My question is whether it makes sense to do this for an infinite number of groups. For example, if $G_i$ are groups for $i\in \mathbb{Z}$ (or I guess $\mathbb{N}$) can one simply define $$ \times_{i\in \mathbb{Z}} G_i = \{ (g_i): g_i\in G_i\} $$
so that this is a group under componetwise operation?
I checked the definition of a group and I am pretty sure this would also be a groups, but I would still like to have confirmation.
My next questions is: Can this all be done if the index set is uncountable? In that case I am not sure how the operation would work since there isn't a first "coordinate".
A simple example: Let our index group be the positive reals (the poster child for uncountable), call an arbitrary index by some Greek letter, and let our collection of groups $G_\alpha$ be the collections of additive groups on a circle of circumference $\alpha$.
(Thus for instance $G_{2\pi}$ is the group of points on a unit circle, where adding two points means going to an angle that is the sum of the angles of those two points.)

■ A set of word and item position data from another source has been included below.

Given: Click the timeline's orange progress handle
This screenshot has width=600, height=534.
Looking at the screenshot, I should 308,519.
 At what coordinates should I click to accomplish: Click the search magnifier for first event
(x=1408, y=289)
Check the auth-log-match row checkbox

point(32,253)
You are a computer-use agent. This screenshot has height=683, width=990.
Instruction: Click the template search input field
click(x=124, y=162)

Then in our group $$H = \prod_{\alpha \in \Bbb{R}^+} G_\alpha$$
An arbitrary member of $H$ can be described by an arbitrary function $$f : x \in \Bbb{R^+} \rightarrow f(x) \in [0, x]$$
The group operator for $H$ does $$ h_1 + h_2 = f : x \in \Bbb{R^+} \rightarrow f(x) \in [0, x] : f(x) = \left( f_1(x) + f_2(x) \right)\pmod{x} $$
The identity element in $H$ is $$f : x \in \Bbb{R^+} \rightarrow f(x) = 0$$
The inverse of an arbitrary member of $h \in H$ (with function $f$ associated with $h$) is $$ h^{-1} = f : x \in \Bbb{R^+} \rightarrow g(x) \in [0, x] : g(x) = \left\{ \begin{array}{cl} x - f(x) & x >0 \\ 0 &x=0\end{array} \right. $$